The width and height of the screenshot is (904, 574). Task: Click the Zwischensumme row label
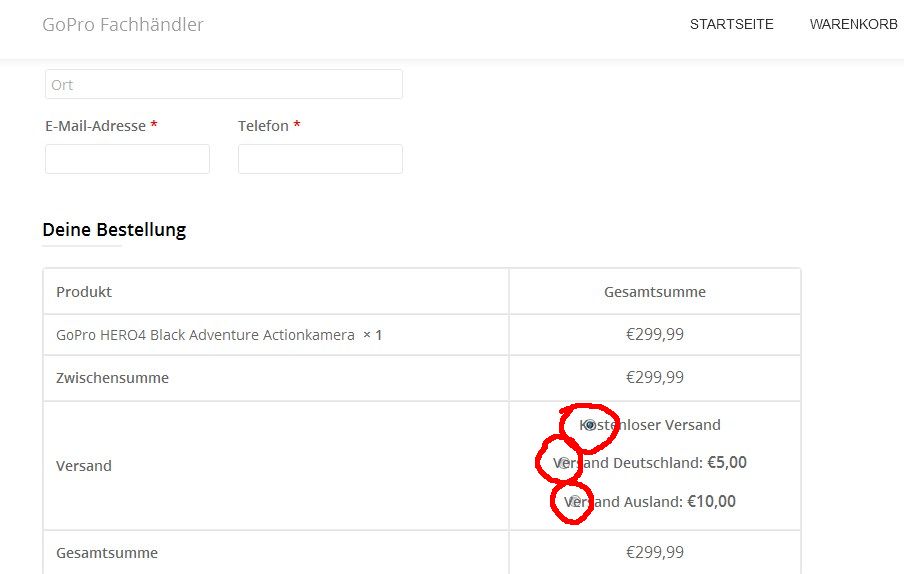click(x=112, y=378)
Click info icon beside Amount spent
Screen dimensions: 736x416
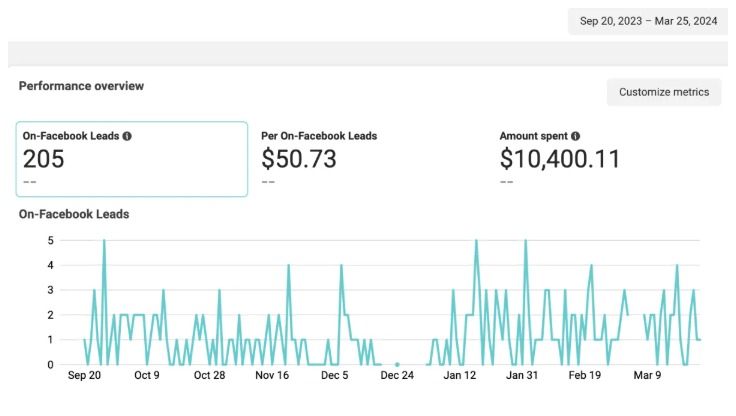coord(575,136)
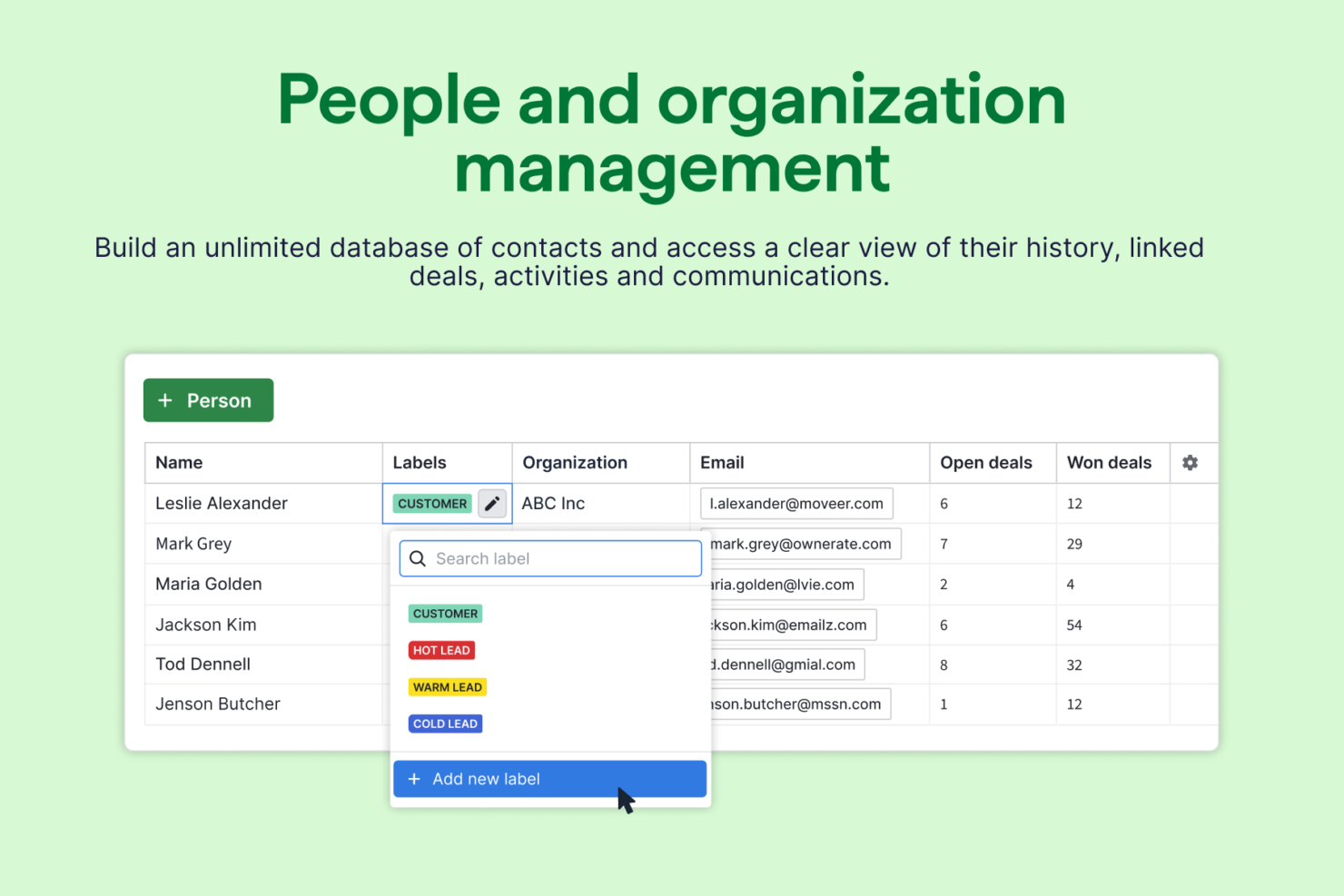Pick the COLD LEAD label
The image size is (1344, 896).
tap(445, 724)
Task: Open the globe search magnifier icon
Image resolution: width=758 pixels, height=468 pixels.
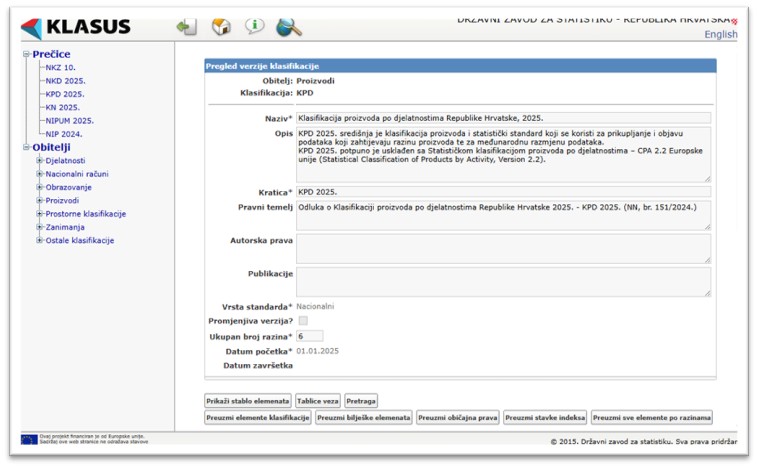Action: point(289,27)
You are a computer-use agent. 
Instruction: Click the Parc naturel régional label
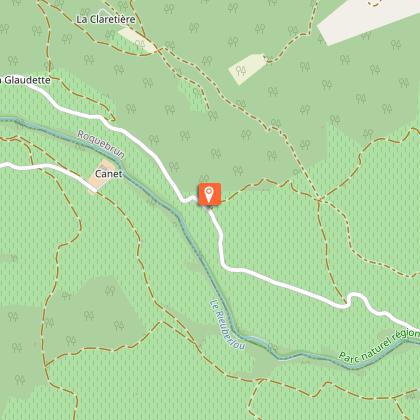pos(379,345)
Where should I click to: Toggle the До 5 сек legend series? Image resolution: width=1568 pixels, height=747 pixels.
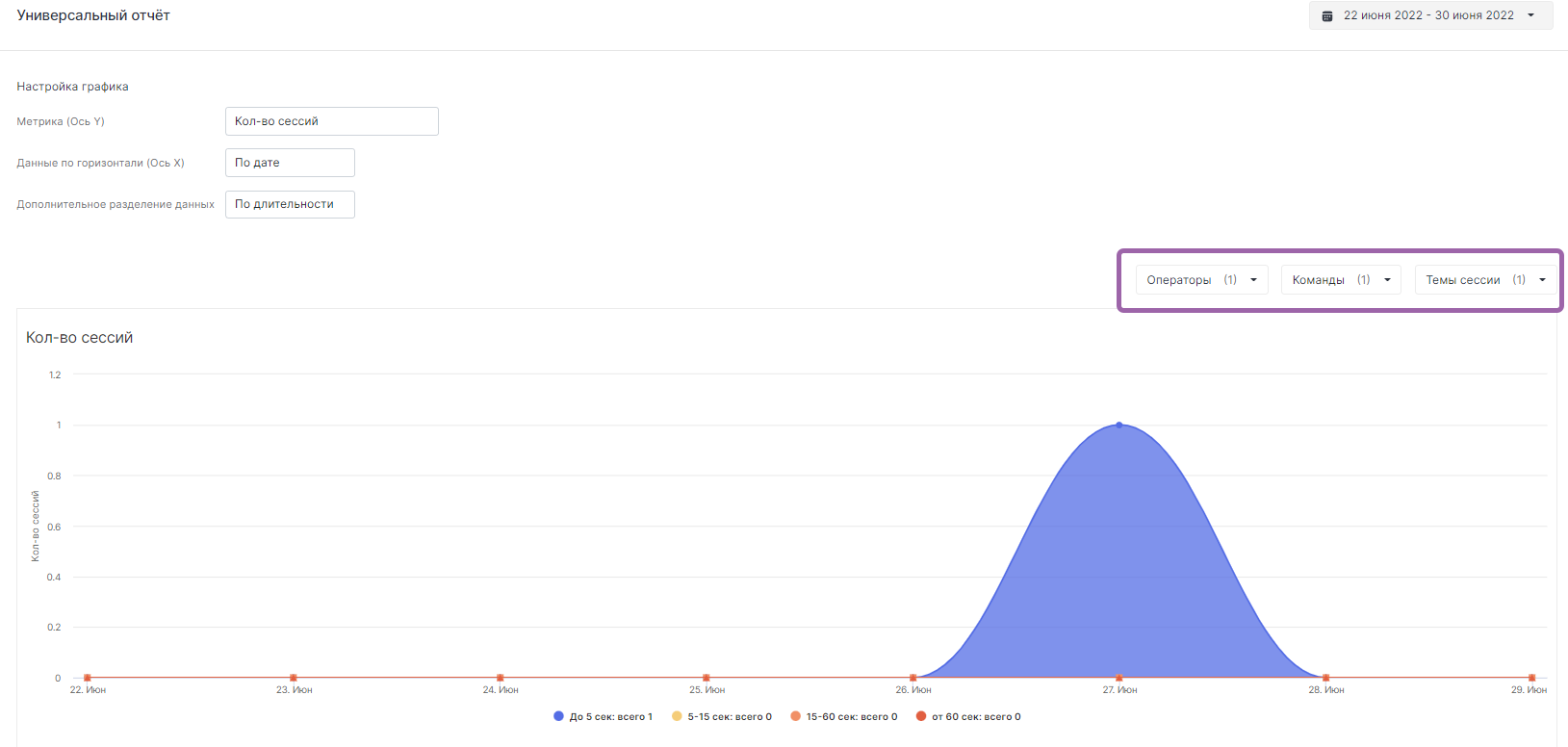(603, 716)
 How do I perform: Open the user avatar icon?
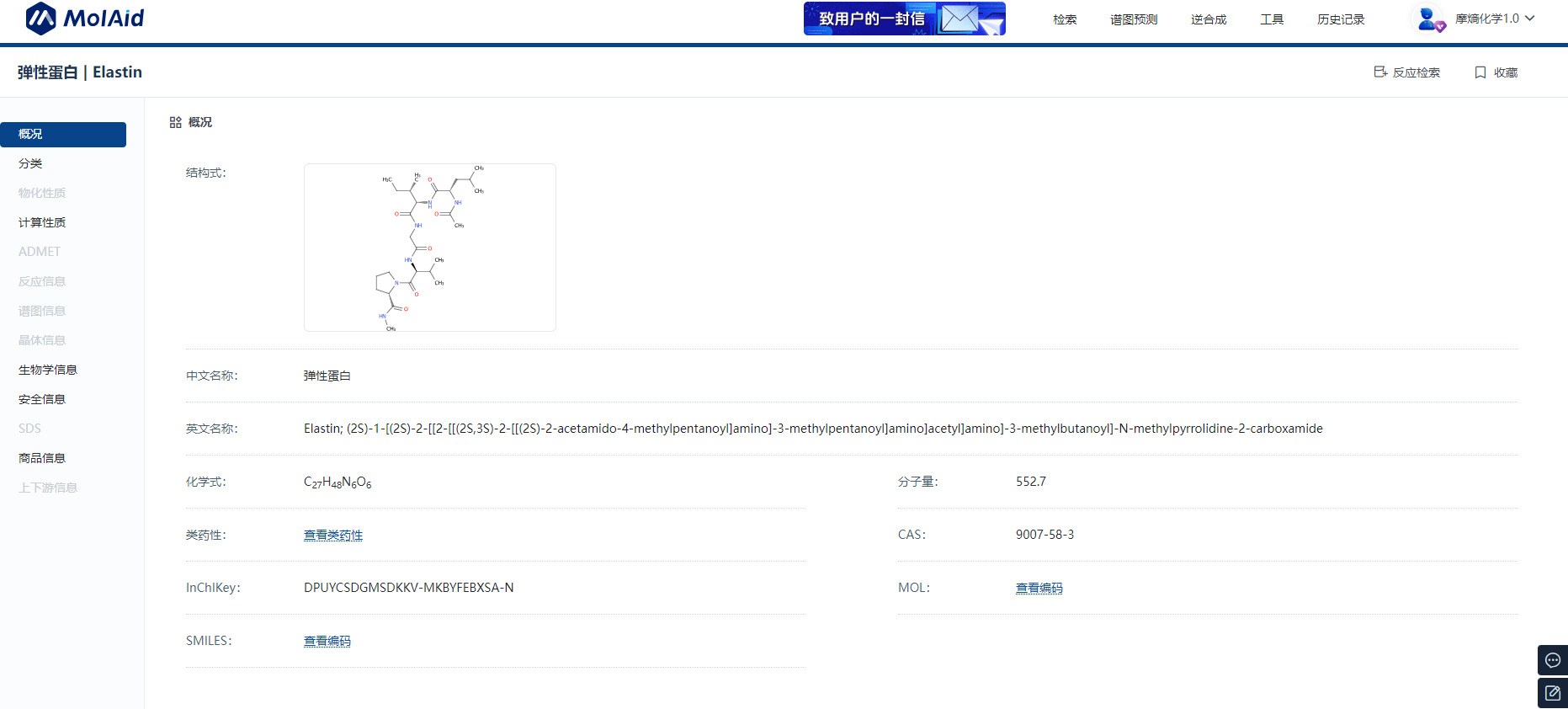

__Exercise goal__.
Render every line of the listing above as a Markdown table with the columns "No." and "Text", putting the row number under "No." and the line under "Text". Skip blank lines, and leave the pictures out.

__Task result__.
| No. | Text |
|---|---|
| 1 | The width and height of the screenshot is (904, 574). Task: Click the Zwischensumme row label |
| 2 | click(x=112, y=378) |
| 3 | Click info icon beside Amount spent |
| 4 | Screen dimensions: 736x416 |
| 5 | coord(575,136) |
| 6 | Pick the COLD LEAD label |
| 7 | The image size is (1344, 896). |
| 8 | tap(445, 724) |
| 9 | Task: Open the globe search magnifier icon |
| 10 | Image resolution: width=758 pixels, height=468 pixels. |
| 11 | Action: point(289,27) |
| 12 | You are a computer-use agent.  |
| 13 | Instruction: Click the Parc naturel régional label |
| 14 | pos(379,345) |
| 15 | Where should I click to: Toggle the До 5 сек legend series? Image resolution: width=1568 pixels, height=747 pixels. |
| 16 | (603, 716) |
| 17 |  How do I perform: Open the user avatar icon? |